-------- Excerpted passage --------

SMART GARDENING


By Kathy Van Mullekom

McClatchy Newspapers

No matter how you garden — on the cheap or with wallet wide open — it’s wise to garden the smart way.

In the edible garden, smart means finding ways to maximize your harvest and minimize your workload and planting space.

These three new gardening books outline ways to do just that. Each provides helpful how-to details — not just pretty photos.

GROW UP, NOT OUT

Raised beds and containers get lots of attention, but vertical gardening is one of the easiest and most practical ways to grow edibles.

Vertical gardening means people living in condos, apartments and other places with limited yard space can reap the benefits of fresh food, according to Chris McLaughlin, author of “Vertical Vegetable Gardening.”

Besides the traditional trellises and arbors, the book shows how to grow on common household items you can recycle or reuse for free: broken baby gates that can be folded side up and spread to create an A-frame; crib springs turned on their ends; ladders with boards put across the rungs to hold pots; shoe bags filled with soil; tin tub gardens you can hang; and 5-gallon buckets that are suspended from trees or poles.

McLaughlin also shows how to turn wire, twine and other materials into arbors, teepees, fences and A-frames to support vining, twining, twisting plants. Even a kiddie pool filled with soil becomes a small garden.

-------- Given entries --------

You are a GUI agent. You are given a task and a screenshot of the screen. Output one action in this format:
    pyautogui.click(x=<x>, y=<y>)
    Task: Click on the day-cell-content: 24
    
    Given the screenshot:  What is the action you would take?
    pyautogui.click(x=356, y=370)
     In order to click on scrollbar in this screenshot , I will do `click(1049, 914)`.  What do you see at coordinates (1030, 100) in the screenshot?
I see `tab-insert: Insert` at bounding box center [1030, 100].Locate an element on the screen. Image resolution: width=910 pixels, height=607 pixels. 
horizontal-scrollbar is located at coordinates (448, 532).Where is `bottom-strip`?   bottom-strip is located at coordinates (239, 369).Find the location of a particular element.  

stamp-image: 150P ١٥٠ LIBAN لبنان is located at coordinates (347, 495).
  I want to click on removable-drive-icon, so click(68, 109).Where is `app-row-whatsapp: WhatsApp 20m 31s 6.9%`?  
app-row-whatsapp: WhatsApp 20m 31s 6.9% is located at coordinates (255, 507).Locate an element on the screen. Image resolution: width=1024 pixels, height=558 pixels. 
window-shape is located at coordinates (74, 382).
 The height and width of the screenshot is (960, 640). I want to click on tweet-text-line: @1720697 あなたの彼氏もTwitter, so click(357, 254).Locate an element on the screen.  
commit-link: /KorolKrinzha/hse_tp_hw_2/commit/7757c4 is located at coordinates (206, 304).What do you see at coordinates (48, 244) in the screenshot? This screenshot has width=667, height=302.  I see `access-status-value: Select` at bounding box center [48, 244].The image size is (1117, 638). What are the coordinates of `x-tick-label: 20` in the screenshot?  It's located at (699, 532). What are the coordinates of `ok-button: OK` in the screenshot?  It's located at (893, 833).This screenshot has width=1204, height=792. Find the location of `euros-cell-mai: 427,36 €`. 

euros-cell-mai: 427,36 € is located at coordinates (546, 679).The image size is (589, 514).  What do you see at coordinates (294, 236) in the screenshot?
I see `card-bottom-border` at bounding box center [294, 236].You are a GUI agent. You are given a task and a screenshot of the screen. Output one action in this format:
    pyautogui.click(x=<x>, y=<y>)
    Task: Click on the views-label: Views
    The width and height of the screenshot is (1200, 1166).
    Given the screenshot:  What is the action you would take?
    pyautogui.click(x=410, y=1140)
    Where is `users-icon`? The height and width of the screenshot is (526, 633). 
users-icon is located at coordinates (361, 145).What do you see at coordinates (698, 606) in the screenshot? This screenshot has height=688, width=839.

--------

◆ **What you will do**:
1 > Output everything in the gardening article from "Raised beds and" down to "trees or poles.".
2 > Answer these questions using the gardening article.
(a) How many new gardening books does the article say it will discuss?
(b) Who is the author of "Vertical Vegetable Gardening"?
(c) What size are the buckets described as being suspended from trees or poles?
3 > Write the next part of the gardening article, picking up right after its last sentence.
The stored data plays no part in what you need to do here.

◆ **Expected responses**:
1 >
Raised beds and containers get lots of attention, but vertical gardening is one of the easiest and most practical ways to grow edibles.

Vertical gardening means people living in condos, apartments and other places with limited yard space can reap the benefits of fresh food, according to Chris McLaughlin, author of “Vertical Vegetable Gardening.”

Besides the traditional trellises and arbors, the book shows how to grow on common household items you can recycle or reuse for free: broken baby gates that can be folded side up and spread to create an A-frame; crib springs turned on their ends; ladders with boards put across the rungs to hold pots; shoe bags filled with soil; tin tub gardens you can hang; and 5-gallon buckets that are suspended from trees or poles.

2 >
(a) Three
(b) Chris McLaughlin
(c) 5-gallon

3 >
There are lists of materials and directions on how to make each, and profiles identify 30 veggies, fruits and herbs best suited for vertical gardening.

MAKE EVERY FOOT COUNT

Square-foot gardening took root 30 years ago when Mel Bartholomew penned his first book on how to garden less to get more — for example, 48 crops from two 4-by-6-foot boxes.

Two million copies later, he now operates the Square Foot Gardening Foundation (www.squarefootgardening.org) and recently released two new books on the topic — the “Square Foot Gardening Answer Book” and the “All New Square Foot Gardening, Second Edition.”

The answer book draws on hundreds of questions he’s heard over the years, including how to garden in a shady yard, how to calculate the potential yield from a square-foot garden, how to deter pests and how to rotate crops for maximum results.

He also addresses common problems all gardeners can relate to: The gnats in my square-foot garden are a real bother; how can I deal with them? Make a spray by mixing 1 part vodka with three parts water. No, don’t drink it; spray the area infested by the gnats. You can check whether you’ve gotten rid of the gnats by cutting a potato in half and leaving it in the area. If, after a week, the potato is still clean, your gnat problem is gone.

POT UP A GARDEN

In “Grow Your Own in Pots,” Kay Maguire features 30 step-by-step projects using vegetables, fruits and herbs.

She shows how to sprout seed potatoes in egg cartons and then grow them in recycled, porous bags or large tubs; spinach in a window box; rhubarb in old garbage cans; and beans and sweet corn as companion plants in a tub.

Her chapter on Garden Soil 101 is particularly helpful because healthy soil makes a healthy plant.

You’ll like her “compost sandwich,” which uses layers of newspaper, cardboard, yard debris and topsoil to create the best of best beds for growing anything.

“Growing your own makes you happy, healthy, and it’s fun, too,” writes Kay.

Kathy Van Mullekom is gardening and home columnist for the Daily Press in Newport News, Va.